### Work required
Rewrite the lines below, replacing "refresh icon" with "reload icon" wherever it appears and leaving everything else unchanged.

### Input for this task
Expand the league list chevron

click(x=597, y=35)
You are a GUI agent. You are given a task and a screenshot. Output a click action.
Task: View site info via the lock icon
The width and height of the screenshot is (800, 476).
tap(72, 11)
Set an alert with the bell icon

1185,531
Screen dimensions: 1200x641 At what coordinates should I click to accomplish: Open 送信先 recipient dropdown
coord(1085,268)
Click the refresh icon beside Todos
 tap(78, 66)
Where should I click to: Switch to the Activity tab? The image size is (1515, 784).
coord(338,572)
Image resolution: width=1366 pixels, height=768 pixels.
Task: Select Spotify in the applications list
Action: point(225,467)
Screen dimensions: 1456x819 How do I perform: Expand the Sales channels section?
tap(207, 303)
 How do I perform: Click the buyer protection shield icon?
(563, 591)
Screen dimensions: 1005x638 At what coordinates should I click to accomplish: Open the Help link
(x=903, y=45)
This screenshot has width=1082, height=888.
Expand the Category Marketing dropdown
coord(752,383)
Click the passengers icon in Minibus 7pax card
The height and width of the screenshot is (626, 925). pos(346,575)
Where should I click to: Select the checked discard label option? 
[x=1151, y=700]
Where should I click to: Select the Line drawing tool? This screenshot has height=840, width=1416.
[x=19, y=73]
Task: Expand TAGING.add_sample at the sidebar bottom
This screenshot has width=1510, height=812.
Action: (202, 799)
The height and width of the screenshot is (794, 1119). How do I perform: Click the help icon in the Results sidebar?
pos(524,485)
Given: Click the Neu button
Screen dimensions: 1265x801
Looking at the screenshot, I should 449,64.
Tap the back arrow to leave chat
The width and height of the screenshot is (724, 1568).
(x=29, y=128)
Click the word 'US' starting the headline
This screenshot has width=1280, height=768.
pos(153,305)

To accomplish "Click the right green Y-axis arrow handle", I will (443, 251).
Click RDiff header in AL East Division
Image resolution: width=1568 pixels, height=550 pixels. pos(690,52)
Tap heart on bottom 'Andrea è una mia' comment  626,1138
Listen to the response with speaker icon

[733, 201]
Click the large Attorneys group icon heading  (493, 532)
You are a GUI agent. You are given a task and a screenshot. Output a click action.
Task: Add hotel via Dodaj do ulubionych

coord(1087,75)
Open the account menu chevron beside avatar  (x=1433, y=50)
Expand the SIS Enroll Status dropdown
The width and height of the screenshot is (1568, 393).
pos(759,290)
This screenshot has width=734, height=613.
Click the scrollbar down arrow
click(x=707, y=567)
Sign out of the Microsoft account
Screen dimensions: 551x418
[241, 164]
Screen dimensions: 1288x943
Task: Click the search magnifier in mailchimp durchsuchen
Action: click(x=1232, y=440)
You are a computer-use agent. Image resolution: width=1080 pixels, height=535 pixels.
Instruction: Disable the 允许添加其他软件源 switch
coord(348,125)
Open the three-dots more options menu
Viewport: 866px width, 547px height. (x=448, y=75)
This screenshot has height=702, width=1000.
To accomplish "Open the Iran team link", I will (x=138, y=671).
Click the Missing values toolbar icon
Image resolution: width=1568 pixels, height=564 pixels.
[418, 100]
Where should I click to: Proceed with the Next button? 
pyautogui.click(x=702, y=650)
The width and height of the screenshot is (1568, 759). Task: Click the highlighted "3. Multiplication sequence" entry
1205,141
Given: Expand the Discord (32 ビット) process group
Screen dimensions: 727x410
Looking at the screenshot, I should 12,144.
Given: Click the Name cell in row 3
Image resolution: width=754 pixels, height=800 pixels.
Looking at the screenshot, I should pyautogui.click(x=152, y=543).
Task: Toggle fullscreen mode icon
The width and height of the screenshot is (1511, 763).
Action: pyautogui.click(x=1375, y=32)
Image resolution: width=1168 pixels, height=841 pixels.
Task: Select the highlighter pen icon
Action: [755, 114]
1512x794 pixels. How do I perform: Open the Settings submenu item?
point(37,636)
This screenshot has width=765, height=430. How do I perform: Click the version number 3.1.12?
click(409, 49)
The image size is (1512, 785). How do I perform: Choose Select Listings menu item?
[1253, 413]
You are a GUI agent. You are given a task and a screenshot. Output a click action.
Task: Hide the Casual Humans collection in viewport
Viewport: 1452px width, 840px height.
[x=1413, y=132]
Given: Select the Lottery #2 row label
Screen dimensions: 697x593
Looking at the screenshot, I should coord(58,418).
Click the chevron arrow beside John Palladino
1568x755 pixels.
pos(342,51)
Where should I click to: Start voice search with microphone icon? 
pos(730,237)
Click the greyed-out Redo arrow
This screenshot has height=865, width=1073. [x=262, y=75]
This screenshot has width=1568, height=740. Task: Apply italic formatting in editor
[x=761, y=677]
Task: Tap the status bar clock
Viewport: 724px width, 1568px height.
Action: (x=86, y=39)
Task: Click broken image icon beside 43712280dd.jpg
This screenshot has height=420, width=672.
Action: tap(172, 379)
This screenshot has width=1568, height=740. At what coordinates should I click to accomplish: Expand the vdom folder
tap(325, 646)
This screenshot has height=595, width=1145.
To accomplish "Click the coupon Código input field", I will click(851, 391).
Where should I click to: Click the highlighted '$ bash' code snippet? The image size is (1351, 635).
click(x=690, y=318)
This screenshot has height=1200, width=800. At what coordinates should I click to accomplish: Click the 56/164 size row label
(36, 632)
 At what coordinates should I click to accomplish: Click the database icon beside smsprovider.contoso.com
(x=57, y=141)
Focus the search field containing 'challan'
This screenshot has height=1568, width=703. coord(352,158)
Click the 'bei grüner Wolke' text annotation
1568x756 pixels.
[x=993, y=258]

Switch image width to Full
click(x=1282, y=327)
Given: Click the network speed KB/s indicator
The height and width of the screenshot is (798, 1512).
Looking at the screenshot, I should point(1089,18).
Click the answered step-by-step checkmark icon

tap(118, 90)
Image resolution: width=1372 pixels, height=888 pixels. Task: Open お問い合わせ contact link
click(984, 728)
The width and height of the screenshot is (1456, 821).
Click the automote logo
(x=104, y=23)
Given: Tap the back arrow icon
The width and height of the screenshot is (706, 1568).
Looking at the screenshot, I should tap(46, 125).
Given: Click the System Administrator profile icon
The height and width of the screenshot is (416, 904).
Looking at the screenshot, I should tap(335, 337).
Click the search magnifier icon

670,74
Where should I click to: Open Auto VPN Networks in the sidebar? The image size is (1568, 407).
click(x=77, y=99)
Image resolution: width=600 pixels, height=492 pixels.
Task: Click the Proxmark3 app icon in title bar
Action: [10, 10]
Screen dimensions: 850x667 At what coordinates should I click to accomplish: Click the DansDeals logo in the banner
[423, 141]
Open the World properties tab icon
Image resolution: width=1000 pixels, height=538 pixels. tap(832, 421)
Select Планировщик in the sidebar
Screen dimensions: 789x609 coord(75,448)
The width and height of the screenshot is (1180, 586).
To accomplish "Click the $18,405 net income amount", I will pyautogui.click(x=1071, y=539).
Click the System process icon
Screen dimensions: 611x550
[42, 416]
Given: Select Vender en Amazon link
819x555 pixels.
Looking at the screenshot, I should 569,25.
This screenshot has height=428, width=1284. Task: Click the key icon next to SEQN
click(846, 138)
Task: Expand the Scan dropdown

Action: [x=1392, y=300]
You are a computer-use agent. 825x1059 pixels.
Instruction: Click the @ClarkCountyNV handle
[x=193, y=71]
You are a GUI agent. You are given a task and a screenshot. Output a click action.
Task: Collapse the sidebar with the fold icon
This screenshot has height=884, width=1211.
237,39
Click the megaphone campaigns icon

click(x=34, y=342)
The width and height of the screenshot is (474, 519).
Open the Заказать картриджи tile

### Final result
Expand the league list chevron

click(x=597, y=35)
You are a GUI agent. You are given a task and a screenshot. Output a click action.
Task: View site info via the lock icon
The width and height of the screenshot is (800, 476).
tap(72, 11)
Set an alert with the bell icon

1185,531
Screen dimensions: 1200x641 At what coordinates should I click to accomplish: Open 送信先 recipient dropdown
coord(1085,268)
Click the reload icon beside Todos
 tap(78, 66)
Where should I click to: Switch to the Activity tab? The image size is (1515, 784).
coord(338,572)
Image resolution: width=1366 pixels, height=768 pixels.
Task: Select Spotify in the applications list
Action: point(225,467)
Screen dimensions: 1456x819 How do I perform: Expand the Sales channels section?
tap(207, 303)
 How do I perform: Click the buyer protection shield icon?
(563, 591)
Screen dimensions: 1005x638 At what coordinates should I click to accomplish: Open the Help link
(x=903, y=45)
This screenshot has width=1082, height=888.
Expand the Category Marketing dropdown
coord(752,383)
Click the passengers icon in Minibus 7pax card
The height and width of the screenshot is (626, 925). pos(346,575)
Where should I click to: Select the checked discard label option? 
[x=1151, y=700]
Where should I click to: Select the Line drawing tool? This screenshot has height=840, width=1416.
[x=19, y=73]
Task: Expand TAGING.add_sample at the sidebar bottom
This screenshot has width=1510, height=812.
Action: (202, 799)
The height and width of the screenshot is (794, 1119). How do I perform: Click the help icon in the Results sidebar?
pos(524,485)
Given: Click the Neu button
Screen dimensions: 1265x801
Looking at the screenshot, I should 449,64.
Tap the back arrow to leave chat
The width and height of the screenshot is (724, 1568).
(x=29, y=128)
Click the word 'US' starting the headline
This screenshot has width=1280, height=768.
pos(153,305)

To accomplish "Click the right green Y-axis arrow handle", I will (443, 251).
Click RDiff header in AL East Division
Image resolution: width=1568 pixels, height=550 pixels. pos(690,52)
Tap heart on bottom 'Andrea è una mia' comment  626,1138
Listen to the response with speaker icon

[733, 201]
Click the large Attorneys group icon heading  (493, 532)
You are a GUI agent. You are given a task and a screenshot. Output a click action.
Task: Add hotel via Dodaj do ulubionych

coord(1087,75)
Open the account menu chevron beside avatar  (x=1433, y=50)
Expand the SIS Enroll Status dropdown
The width and height of the screenshot is (1568, 393).
pos(759,290)
This screenshot has width=734, height=613.
Click the scrollbar down arrow
click(x=707, y=567)
Sign out of the Microsoft account
Screen dimensions: 551x418
[241, 164]
Screen dimensions: 1288x943
Task: Click the search magnifier in mailchimp durchsuchen
Action: click(x=1232, y=440)
You are a computer-use agent. Image resolution: width=1080 pixels, height=535 pixels.
Instruction: Disable the 允许添加其他软件源 switch
coord(348,125)
Open the three-dots more options menu
Viewport: 866px width, 547px height. (x=448, y=75)
This screenshot has height=702, width=1000.
To accomplish "Open the Iran team link", I will (x=138, y=671).
Click the Missing values toolbar icon
Image resolution: width=1568 pixels, height=564 pixels.
[418, 100]
Where should I click to: Proceed with the Next button? 
pyautogui.click(x=702, y=650)
The width and height of the screenshot is (1568, 759). Task: Click the highlighted "3. Multiplication sequence" entry
1205,141
Given: Expand the Discord (32 ビット) process group
Screen dimensions: 727x410
Looking at the screenshot, I should 12,144.
Given: Click the Name cell in row 3
Image resolution: width=754 pixels, height=800 pixels.
Looking at the screenshot, I should pyautogui.click(x=152, y=543).
Task: Toggle fullscreen mode icon
The width and height of the screenshot is (1511, 763).
Action: pyautogui.click(x=1375, y=32)
Image resolution: width=1168 pixels, height=841 pixels.
Task: Select the highlighter pen icon
Action: [755, 114]
1512x794 pixels. How do I perform: Open the Settings submenu item?
point(37,636)
This screenshot has width=765, height=430. How do I perform: Click the version number 3.1.12?
click(409, 49)
The image size is (1512, 785). How do I perform: Choose Select Listings menu item?
[1253, 413]
You are a GUI agent. You are given a task and a screenshot. Output a click action.
Task: Hide the Casual Humans collection in viewport
Viewport: 1452px width, 840px height.
[x=1413, y=132]
Given: Select the Lottery #2 row label
Screen dimensions: 697x593
Looking at the screenshot, I should coord(58,418).
Click the chevron arrow beside John Palladino
1568x755 pixels.
pos(342,51)
Where should I click to: Start voice search with microphone icon? 
pos(730,237)
Click the greyed-out Redo arrow
This screenshot has height=865, width=1073. [x=262, y=75]
This screenshot has width=1568, height=740. Task: Apply italic formatting in editor
[x=761, y=677]
Task: Tap the status bar clock
Viewport: 724px width, 1568px height.
Action: (x=86, y=39)
Task: Click broken image icon beside 43712280dd.jpg
This screenshot has height=420, width=672.
Action: tap(172, 379)
This screenshot has width=1568, height=740. At what coordinates should I click to accomplish: Expand the vdom folder
tap(325, 646)
This screenshot has height=595, width=1145.
To accomplish "Click the coupon Código input field", I will click(851, 391).
Where should I click to: Click the highlighted '$ bash' code snippet? The image size is (1351, 635).
click(x=690, y=318)
This screenshot has height=1200, width=800. At what coordinates should I click to accomplish: Click the 56/164 size row label
(36, 632)
 At what coordinates should I click to accomplish: Click the database icon beside smsprovider.contoso.com
(x=57, y=141)
Focus the search field containing 'challan'
This screenshot has height=1568, width=703. coord(352,158)
Click the 'bei grüner Wolke' text annotation
1568x756 pixels.
[x=993, y=258]

Switch image width to Full
click(x=1282, y=327)
Given: Click the network speed KB/s indicator
The height and width of the screenshot is (798, 1512).
Looking at the screenshot, I should point(1089,18).
Click the answered step-by-step checkmark icon

tap(118, 90)
Image resolution: width=1372 pixels, height=888 pixels. Task: Open お問い合わせ contact link
click(984, 728)
The width and height of the screenshot is (1456, 821).
Click the automote logo
(x=104, y=23)
Given: Tap the back arrow icon
The width and height of the screenshot is (706, 1568).
Looking at the screenshot, I should tap(46, 125).
Given: Click the System Administrator profile icon
The height and width of the screenshot is (416, 904).
Looking at the screenshot, I should tap(335, 337).
Click the search magnifier icon

670,74
Where should I click to: Open Auto VPN Networks in the sidebar? The image size is (1568, 407).
click(x=77, y=99)
Image resolution: width=600 pixels, height=492 pixels.
Task: Click the Proxmark3 app icon in title bar
Action: [10, 10]
Screen dimensions: 850x667 At what coordinates should I click to accomplish: Click the DansDeals logo in the banner
[423, 141]
Open the World properties tab icon
Image resolution: width=1000 pixels, height=538 pixels. tap(832, 421)
Select Планировщик in the sidebar
Screen dimensions: 789x609 coord(75,448)
The width and height of the screenshot is (1180, 586).
To accomplish "Click the $18,405 net income amount", I will pyautogui.click(x=1071, y=539).
Click the System process icon
Screen dimensions: 611x550
[42, 416]
Given: Select Vender en Amazon link
819x555 pixels.
Looking at the screenshot, I should 569,25.
This screenshot has height=428, width=1284. Task: Click the key icon next to SEQN
click(846, 138)
Task: Expand the Scan dropdown

Action: [x=1392, y=300]
You are a computer-use agent. 825x1059 pixels.
Instruction: Click the @ClarkCountyNV handle
[x=193, y=71]
You are a GUI agent. You are given a task and a screenshot. Output a click action.
Task: Collapse the sidebar with the fold icon
This screenshot has height=884, width=1211.
237,39
Click the megaphone campaigns icon

click(x=34, y=342)
The width and height of the screenshot is (474, 519).
Open the Заказать картриджи tile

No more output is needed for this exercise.